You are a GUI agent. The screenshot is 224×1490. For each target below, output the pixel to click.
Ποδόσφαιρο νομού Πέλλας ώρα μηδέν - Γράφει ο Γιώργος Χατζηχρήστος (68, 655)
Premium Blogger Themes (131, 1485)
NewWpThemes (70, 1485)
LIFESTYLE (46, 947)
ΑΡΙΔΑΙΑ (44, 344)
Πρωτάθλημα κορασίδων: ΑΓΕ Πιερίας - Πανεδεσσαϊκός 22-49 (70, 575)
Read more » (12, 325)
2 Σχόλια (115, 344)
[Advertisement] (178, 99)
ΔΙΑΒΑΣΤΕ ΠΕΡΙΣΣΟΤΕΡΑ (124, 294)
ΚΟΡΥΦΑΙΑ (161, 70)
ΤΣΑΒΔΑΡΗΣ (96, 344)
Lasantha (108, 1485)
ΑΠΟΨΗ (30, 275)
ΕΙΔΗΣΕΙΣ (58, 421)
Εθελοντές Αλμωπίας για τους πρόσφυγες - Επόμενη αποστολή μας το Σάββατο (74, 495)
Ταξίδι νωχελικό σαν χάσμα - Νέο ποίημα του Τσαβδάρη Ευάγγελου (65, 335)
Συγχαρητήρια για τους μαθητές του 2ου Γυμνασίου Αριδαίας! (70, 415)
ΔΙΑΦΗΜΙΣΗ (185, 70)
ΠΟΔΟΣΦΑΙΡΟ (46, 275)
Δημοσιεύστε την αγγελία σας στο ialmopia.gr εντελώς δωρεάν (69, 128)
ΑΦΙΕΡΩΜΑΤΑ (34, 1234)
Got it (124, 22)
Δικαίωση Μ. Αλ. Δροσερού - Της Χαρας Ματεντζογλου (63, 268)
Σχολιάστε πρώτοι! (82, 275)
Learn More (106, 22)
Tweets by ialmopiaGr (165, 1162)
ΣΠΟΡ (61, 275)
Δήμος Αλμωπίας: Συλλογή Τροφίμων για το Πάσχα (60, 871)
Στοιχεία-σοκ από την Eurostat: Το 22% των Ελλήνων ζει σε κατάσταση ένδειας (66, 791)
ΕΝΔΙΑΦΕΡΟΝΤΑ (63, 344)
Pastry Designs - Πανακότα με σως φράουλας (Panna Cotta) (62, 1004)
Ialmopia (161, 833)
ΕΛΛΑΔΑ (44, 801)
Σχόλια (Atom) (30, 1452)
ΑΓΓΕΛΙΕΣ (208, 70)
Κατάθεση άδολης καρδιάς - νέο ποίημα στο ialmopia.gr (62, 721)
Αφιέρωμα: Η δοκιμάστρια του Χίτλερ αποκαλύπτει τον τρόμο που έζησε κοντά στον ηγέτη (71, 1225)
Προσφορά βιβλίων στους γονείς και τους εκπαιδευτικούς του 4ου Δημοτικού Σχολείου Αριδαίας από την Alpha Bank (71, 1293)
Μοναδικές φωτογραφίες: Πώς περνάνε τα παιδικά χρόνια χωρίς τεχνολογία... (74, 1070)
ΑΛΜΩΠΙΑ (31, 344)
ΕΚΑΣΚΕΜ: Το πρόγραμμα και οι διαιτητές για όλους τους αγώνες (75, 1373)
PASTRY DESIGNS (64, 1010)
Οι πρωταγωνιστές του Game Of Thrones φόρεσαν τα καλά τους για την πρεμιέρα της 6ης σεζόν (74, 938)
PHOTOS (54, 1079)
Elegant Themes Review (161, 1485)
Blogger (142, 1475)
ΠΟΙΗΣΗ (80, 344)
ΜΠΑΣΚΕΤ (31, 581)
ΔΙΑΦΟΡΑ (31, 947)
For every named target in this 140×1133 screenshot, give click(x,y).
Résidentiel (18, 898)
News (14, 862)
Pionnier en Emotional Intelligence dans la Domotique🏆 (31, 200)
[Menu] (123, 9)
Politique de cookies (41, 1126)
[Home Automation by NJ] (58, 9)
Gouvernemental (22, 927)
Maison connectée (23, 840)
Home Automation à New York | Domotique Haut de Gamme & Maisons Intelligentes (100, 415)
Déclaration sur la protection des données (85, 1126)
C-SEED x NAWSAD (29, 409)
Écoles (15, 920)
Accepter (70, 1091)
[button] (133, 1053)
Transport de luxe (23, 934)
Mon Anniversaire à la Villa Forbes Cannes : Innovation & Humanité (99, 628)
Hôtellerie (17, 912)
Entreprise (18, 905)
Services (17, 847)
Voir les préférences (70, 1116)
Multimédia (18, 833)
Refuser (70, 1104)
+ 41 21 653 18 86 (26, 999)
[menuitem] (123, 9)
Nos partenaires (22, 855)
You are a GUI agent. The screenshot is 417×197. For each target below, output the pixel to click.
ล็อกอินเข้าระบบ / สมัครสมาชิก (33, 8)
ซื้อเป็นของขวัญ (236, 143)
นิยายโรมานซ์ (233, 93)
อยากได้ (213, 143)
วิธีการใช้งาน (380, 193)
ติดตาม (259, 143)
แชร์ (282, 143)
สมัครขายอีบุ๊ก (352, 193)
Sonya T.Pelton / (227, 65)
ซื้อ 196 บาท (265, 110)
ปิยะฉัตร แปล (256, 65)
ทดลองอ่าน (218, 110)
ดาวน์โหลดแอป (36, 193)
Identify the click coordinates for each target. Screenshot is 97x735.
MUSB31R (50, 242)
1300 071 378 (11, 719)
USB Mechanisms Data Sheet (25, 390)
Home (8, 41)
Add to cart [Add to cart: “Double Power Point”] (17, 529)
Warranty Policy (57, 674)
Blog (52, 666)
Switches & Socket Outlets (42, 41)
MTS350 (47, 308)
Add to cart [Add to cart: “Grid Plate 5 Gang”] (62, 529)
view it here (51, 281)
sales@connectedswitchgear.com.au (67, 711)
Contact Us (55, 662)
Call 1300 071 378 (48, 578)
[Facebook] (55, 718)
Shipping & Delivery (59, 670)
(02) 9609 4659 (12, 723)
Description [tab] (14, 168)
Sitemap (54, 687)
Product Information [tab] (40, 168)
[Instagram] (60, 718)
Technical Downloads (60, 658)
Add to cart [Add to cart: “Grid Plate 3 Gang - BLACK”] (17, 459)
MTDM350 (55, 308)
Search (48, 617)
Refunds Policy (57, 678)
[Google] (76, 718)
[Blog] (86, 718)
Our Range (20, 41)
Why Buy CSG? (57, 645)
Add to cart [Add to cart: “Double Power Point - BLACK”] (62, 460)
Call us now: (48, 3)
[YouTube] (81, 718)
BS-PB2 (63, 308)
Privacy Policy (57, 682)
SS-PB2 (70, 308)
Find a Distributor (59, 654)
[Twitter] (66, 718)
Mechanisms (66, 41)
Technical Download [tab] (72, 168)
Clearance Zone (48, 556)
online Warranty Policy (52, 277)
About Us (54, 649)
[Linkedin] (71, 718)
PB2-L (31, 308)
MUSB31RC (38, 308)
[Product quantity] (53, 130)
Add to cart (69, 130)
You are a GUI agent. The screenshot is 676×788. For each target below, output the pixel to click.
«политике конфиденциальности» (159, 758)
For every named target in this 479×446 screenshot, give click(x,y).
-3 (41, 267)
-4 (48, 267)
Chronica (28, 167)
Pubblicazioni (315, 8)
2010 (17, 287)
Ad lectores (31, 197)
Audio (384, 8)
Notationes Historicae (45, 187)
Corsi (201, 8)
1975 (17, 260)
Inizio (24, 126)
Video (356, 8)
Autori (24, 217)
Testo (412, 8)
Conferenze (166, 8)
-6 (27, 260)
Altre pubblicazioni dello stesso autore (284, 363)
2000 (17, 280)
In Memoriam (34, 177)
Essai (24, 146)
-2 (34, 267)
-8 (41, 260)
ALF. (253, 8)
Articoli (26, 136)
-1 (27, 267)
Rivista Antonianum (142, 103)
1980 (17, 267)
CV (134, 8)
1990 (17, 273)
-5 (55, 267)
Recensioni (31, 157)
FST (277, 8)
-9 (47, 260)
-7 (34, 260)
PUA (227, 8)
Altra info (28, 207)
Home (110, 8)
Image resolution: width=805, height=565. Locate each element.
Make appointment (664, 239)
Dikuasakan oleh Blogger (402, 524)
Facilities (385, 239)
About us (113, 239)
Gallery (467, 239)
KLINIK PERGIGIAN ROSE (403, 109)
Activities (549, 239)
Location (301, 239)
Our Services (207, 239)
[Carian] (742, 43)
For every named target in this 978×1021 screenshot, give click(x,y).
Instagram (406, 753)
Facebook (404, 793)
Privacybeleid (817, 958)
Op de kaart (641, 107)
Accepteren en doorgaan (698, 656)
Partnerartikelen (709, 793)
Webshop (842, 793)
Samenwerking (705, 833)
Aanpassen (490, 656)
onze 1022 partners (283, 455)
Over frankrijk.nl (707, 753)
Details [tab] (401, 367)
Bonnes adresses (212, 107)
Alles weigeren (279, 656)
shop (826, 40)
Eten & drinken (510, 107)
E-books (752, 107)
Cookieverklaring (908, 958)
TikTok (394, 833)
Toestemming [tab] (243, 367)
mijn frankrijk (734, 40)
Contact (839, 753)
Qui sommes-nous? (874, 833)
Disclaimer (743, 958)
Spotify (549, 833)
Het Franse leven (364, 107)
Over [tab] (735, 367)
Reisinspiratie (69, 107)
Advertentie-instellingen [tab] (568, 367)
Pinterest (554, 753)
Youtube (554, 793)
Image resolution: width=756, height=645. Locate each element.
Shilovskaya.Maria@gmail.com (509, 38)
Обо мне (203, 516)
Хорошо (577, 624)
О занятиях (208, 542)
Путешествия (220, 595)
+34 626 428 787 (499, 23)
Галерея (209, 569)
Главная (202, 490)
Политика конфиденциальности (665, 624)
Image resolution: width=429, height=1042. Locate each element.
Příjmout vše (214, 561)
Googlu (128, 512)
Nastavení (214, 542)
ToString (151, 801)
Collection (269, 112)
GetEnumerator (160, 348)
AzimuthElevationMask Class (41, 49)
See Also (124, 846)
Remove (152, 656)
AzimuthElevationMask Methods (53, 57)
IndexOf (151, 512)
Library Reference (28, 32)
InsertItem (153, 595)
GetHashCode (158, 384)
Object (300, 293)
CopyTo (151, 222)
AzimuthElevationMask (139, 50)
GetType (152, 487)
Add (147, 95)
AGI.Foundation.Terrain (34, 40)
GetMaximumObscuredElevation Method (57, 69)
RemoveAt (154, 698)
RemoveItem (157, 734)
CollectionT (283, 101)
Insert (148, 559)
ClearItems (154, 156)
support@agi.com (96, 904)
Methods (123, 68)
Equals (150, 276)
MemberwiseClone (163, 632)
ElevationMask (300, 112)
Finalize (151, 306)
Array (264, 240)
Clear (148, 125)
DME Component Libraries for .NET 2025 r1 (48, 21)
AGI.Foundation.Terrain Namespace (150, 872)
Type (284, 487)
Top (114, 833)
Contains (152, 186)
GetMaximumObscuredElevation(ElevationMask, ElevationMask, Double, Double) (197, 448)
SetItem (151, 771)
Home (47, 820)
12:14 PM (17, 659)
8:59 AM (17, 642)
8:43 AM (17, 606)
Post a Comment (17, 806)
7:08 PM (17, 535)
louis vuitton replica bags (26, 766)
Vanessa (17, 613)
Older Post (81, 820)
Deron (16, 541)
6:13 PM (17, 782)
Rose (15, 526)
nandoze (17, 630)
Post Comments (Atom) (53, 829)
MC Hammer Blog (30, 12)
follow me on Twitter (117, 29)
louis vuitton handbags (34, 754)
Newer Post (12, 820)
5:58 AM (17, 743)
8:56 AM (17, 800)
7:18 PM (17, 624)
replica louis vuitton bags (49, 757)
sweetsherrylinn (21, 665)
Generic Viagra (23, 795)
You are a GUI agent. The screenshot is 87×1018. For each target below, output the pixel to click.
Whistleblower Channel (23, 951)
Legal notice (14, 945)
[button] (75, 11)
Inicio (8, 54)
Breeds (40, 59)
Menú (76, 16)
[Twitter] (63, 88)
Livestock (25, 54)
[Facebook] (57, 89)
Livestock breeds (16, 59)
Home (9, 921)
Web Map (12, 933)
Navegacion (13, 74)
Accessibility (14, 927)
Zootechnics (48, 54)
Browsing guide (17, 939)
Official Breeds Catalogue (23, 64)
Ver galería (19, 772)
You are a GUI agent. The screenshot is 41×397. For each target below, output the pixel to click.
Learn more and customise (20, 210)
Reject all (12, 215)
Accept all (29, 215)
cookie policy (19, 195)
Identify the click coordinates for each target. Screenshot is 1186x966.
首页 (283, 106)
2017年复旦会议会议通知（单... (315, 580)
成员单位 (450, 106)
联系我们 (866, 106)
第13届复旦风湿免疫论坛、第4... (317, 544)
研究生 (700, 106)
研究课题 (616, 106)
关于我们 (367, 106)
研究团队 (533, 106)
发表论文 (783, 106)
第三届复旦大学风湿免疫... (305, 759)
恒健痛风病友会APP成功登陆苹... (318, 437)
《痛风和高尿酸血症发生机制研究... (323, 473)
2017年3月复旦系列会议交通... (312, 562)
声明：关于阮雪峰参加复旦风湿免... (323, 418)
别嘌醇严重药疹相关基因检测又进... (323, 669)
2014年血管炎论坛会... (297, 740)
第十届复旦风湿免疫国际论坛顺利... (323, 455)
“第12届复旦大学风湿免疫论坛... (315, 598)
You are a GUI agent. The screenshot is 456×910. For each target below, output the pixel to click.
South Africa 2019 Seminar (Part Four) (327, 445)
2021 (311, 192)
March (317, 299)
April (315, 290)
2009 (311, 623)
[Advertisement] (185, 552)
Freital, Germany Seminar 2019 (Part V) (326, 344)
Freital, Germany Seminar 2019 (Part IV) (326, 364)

■ ■ ■

§ **REQUIRED WORK**: Reproduce verbatim the lines of the material from the line with "Top (114, 833)" to the line with "cookie policy (19, 195)", both ends included.

§ **FINISHED ANSWER**:
Top (114, 833)
Contains (152, 186)
GetMaximumObscuredElevation(ElevationMask, ElevationMask, Double, Double) (197, 448)
SetItem (151, 771)
Home (47, 820)
12:14 PM (17, 659)
8:59 AM (17, 642)
8:43 AM (17, 606)
Post a Comment (17, 806)
7:08 PM (17, 535)
louis vuitton replica bags (26, 766)
Vanessa (17, 613)
Older Post (81, 820)
Deron (16, 541)
6:13 PM (17, 782)
Rose (15, 526)
nandoze (17, 630)
Post Comments (Atom) (53, 829)
MC Hammer Blog (30, 12)
follow me on Twitter (117, 29)
louis vuitton handbags (34, 754)
Newer Post (12, 820)
5:58 AM (17, 743)
8:56 AM (17, 800)
7:18 PM (17, 624)
replica louis vuitton bags (49, 757)
sweetsherrylinn (21, 665)
Generic Viagra (23, 795)
You are a GUI agent. The screenshot is 87×1018. For each target below, output the pixel to click.
Whistleblower Channel (23, 951)
Legal notice (14, 945)
[button] (75, 11)
Inicio (8, 54)
Breeds (40, 59)
Menú (76, 16)
[Twitter] (63, 88)
Livestock (25, 54)
[Facebook] (57, 89)
Livestock breeds (16, 59)
Home (9, 921)
Web Map (12, 933)
Navegacion (13, 74)
Accessibility (14, 927)
Zootechnics (48, 54)
Browsing guide (17, 939)
Official Breeds Catalogue (23, 64)
Ver galería (19, 772)
You are a GUI agent. The screenshot is 41×397. For each target below, output the pixel to click.
Learn more and customise (20, 210)
Reject all (12, 215)
Accept all (29, 215)
cookie policy (19, 195)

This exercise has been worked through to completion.